None of the children who attended Al Sabah Hospital during study period was diagnosed with Guinea worm infection. Malaria (73.2%) was the most frequently diagnosed infection, followed by sepsis (Table 2).
DISCUSSION
Proportion of Al Sabah Children Hospital Attendees Diagnosed with Guinea Worm
None of the children attending Al Sabah Hospital was diagnosed with Guinea worm. In other words, there was no case of Guinea worn reported between January and December 2022 at Al Sabah Children Hospital. In 2012, a total of 27 human cases were reported. Of those, 1 case was in South Sudan, 1 in Angola, 12 in Chad, 11 in Ethiopia, 1 in Mali, and 1 in Cameroon.^1,13^ In 2022, a total of 13 human cases of dracunculiasis were reported from 4 countries (Chad 6 cases, Ethiopia, 1 case, South Sudan 5 cases, and I case in Central African Republic). In South Sudan, the 5 human cases of dracunculiasis were from 3 villages in 3 counties (Awerial, Juba and Tonj East).^7^ Whereas the 3 cases were contained,^7^ the outcome of other two cases were unclear. While Al Sabah Children Hospital is the only paediatric hospital in South Sudan, those cases might have never been referred to this hospital. Furthermore, South Sudan reported 10 human cases in 2018. South Sudan reported no cases in January to June 2019.^8,9^
While the risk factors of Guinea worm disease includes sex, residential areas, level of education, occupation, source of drinking water and among others, the statistically association of these factors were not performed.
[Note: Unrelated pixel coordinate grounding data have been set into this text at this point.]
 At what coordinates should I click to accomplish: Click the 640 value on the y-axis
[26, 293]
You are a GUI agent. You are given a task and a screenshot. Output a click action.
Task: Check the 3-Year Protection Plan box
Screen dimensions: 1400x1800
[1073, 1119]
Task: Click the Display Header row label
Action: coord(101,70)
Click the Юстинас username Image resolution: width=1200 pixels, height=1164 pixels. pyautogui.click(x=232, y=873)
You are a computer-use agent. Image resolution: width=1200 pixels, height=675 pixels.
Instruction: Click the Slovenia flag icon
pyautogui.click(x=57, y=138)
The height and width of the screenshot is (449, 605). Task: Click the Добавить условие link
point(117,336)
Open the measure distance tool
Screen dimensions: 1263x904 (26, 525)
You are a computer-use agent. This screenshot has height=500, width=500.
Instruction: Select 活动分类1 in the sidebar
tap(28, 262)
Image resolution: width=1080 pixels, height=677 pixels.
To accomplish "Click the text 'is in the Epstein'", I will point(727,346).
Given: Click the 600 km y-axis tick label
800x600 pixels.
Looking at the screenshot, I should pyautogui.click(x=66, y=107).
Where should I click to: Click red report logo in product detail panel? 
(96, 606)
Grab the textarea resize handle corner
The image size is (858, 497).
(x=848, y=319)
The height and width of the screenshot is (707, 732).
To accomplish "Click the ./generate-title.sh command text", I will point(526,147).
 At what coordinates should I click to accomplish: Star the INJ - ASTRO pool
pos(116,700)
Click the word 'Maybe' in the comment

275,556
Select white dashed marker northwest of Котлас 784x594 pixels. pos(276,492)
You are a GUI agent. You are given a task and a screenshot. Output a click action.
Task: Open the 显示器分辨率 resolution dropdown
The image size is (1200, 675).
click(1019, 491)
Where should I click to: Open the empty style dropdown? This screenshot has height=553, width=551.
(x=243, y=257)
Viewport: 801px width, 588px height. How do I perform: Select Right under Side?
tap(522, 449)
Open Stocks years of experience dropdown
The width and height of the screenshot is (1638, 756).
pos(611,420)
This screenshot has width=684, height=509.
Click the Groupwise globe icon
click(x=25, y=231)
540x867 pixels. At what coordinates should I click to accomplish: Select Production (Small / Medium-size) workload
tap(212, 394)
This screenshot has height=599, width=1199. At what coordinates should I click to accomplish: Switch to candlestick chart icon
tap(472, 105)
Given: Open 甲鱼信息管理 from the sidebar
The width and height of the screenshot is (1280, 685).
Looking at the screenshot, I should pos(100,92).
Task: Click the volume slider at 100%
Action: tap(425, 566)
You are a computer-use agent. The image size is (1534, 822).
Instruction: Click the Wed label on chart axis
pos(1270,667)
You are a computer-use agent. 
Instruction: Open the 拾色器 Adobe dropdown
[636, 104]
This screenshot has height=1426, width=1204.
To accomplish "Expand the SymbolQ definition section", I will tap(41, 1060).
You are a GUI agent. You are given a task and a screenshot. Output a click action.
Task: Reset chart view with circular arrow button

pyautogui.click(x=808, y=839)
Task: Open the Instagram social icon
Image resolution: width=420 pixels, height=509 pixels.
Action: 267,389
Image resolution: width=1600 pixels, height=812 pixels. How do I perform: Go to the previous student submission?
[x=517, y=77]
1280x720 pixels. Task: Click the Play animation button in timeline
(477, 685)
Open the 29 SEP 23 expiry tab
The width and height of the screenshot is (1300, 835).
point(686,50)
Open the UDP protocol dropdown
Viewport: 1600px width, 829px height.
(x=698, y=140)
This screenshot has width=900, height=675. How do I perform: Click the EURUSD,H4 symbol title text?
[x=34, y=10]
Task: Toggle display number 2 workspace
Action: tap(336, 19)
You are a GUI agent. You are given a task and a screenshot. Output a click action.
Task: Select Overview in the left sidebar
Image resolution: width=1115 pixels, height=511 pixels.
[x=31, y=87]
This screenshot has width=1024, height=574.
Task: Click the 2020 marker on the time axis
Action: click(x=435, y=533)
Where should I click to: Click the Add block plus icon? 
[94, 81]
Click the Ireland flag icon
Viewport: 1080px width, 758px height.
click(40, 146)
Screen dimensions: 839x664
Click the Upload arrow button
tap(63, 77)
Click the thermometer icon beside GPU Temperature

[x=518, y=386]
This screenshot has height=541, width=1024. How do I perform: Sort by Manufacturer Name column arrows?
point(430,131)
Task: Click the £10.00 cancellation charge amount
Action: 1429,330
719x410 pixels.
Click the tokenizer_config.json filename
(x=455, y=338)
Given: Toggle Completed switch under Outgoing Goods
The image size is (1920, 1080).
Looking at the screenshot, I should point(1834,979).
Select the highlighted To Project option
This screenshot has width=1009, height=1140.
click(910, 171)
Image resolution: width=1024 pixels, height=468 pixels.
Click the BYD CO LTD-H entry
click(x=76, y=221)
This was because the prevalence of Guinea worm was 0%. The disease occurs most common among young adults 15 to 45 years old. Regarding to the profession, the farmers, herders, those fetching drinking water for households may be more likely to become infected.^1^ The prevalence of the disease depends on rain patterns and climate that is in arid areas, the disease tends to spread intensely in the rainy season, when there is an increase availability of surface water while in wet areas, the disease prevalence tends to be more, when there are limited drinking sources, such as stagnant water collection points like wells and cisterns.^1^
Guinea worm is one of the most common filariases that has been widespread in countries with low economic status in tropical regions of Africa and South Asia, where it has been associated with low levels of education.^1^ The disease is common in rural communities of countries with low income, which depend on open surface water for domestic use. It is one of most neglected causes of disability in rural areas of Africa, south-west Asia, and India, whose survival depends on such water. GWD can affect people of all ages but is more common in young adults aged 15 to 45, with no difference in prevalence between males and females cases.^1^
Study Limitations
This study focused only on registers of children attending Al Sabah Children Hospital. Investigation on Guinea worm infection is not routinely performed, and therefore some cases might have been missed. True prevalence cannot be established using the type of data source used in this study.
CONCLUSION
In 2022, none of the attendees of the Al Sabah Children Hospital was diagnosed with Guinea worm infection. But this does not mean that country is free of the disease as the study design does not allow to establish true prevalence.